Sunday, January 19, 2014

Birthday

ok so my birthday is this Tuesday (the 21st).  like most people I think an upcoming birthday kinda makes me reflective, but since I feel like talking about positive things that have been running through my head, that's what I'm going to write about.  fair warning this might make me seem a more materalistic then normal but when I want to think about the positive of the last few years getting back in school and the materialistic.

an early birthday present I got was remember me, a game for the xbox 360 I've been looking forward to playing it.  game play wise it has platforming like assassins creed but more linear, and a really interesting combo system for combat that I don't think I could describe easily.  but what I really love is the story, I wont spoil it but it deals heavily with memories the impact they have on who we are and their impact on our own identity.  one of the things that sets nilin apart is her ability to "remix" memories, that is view someone elses memories and make a series of small changes that end up having drastic results on how the memory plays out.

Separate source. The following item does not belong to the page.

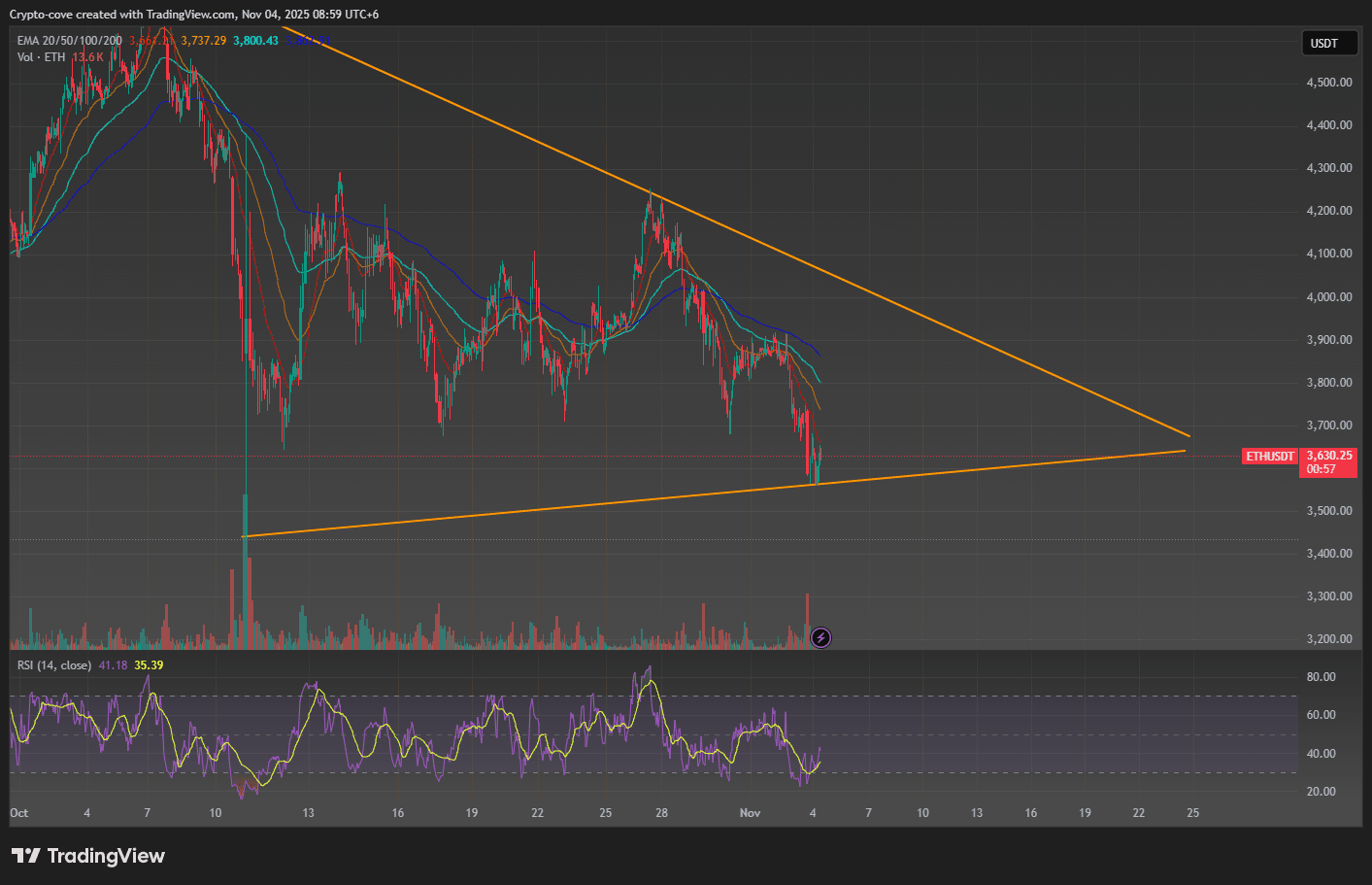Image resolution: width=1372 pixels, height=885 pixels.
Task: Click the 13.6K volume value
Action: (87, 57)
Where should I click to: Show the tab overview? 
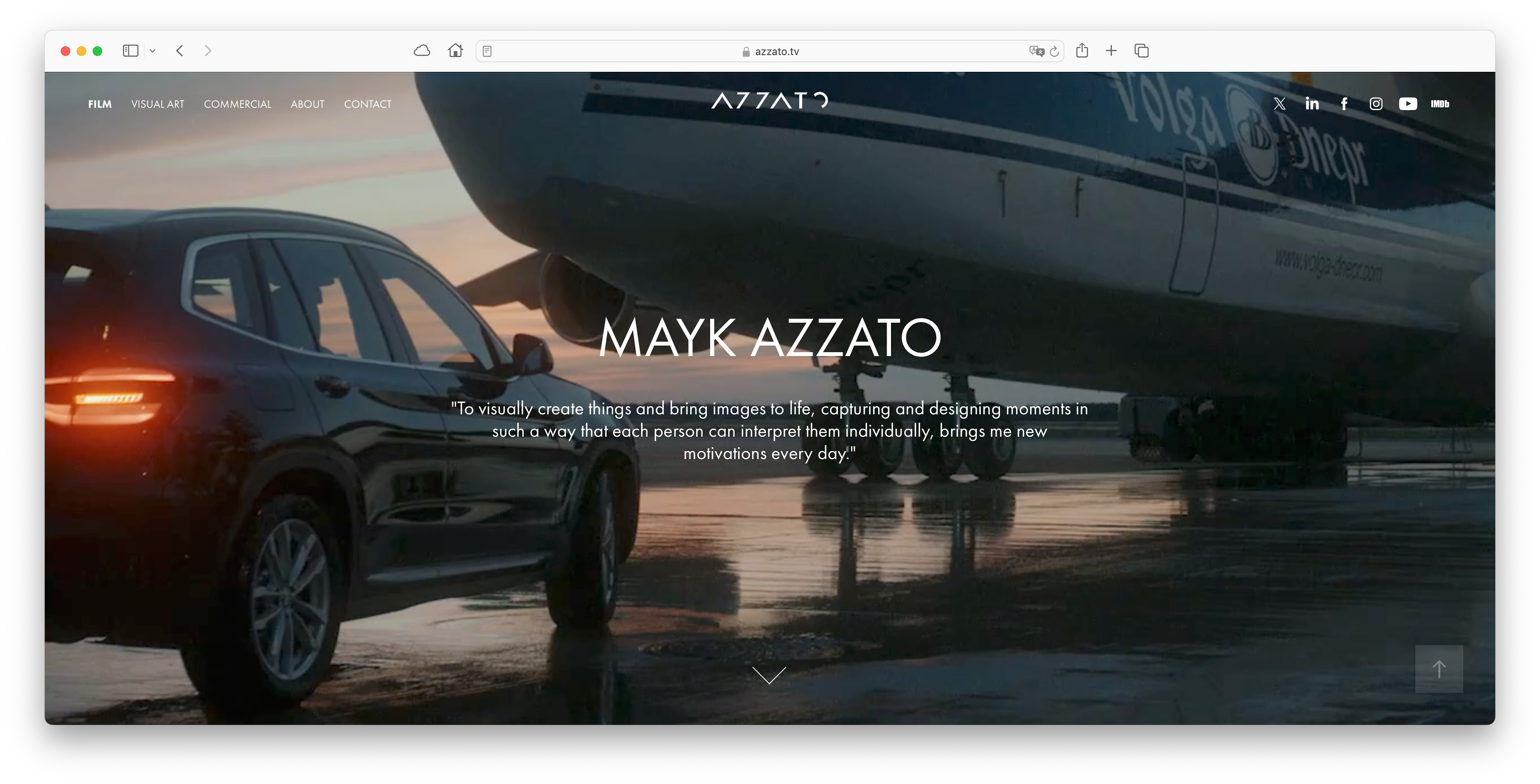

and there's been a lot of black widow stuff going on this month.  at the start of the month Marvel gave her her own book again, and it's off to a great start (my firs time buying a comic issue by issue instead of waiting for the collected trade paperback) and they've decided to release the second issue early and so I'll be reading that the day after my birthday,  so I'm pretty excited for it. 

and I decided to get myself a little birthday present.

I got it from this etsy shop.  I've been looking for a necklace off and on for a while now,  something I can wear under my clothes.  I know this may not make sense but I know from high school that keeping a little personal symbol on me can help calm me down (in high school I kept a wiccan symbol on me, especially when my mom took me to church.  for the most part I've been looking for necklaces that mean thinks like woman, girl, or feminine. everything I found would either be a big tell to people who happen see it, or were so unrecognizable that they didn't have any meaning to me.  but when I found this I knew I had found something perfect,  people know I'm a black widow fan so if they see me wearing this it shouldn't be suspicious. and it has personal meaning to me because the entire reason I fell in love with the black widow is because she had to fight her history and the people around her for the right to define her own identity and live as the person she is, and not the person she was told to be.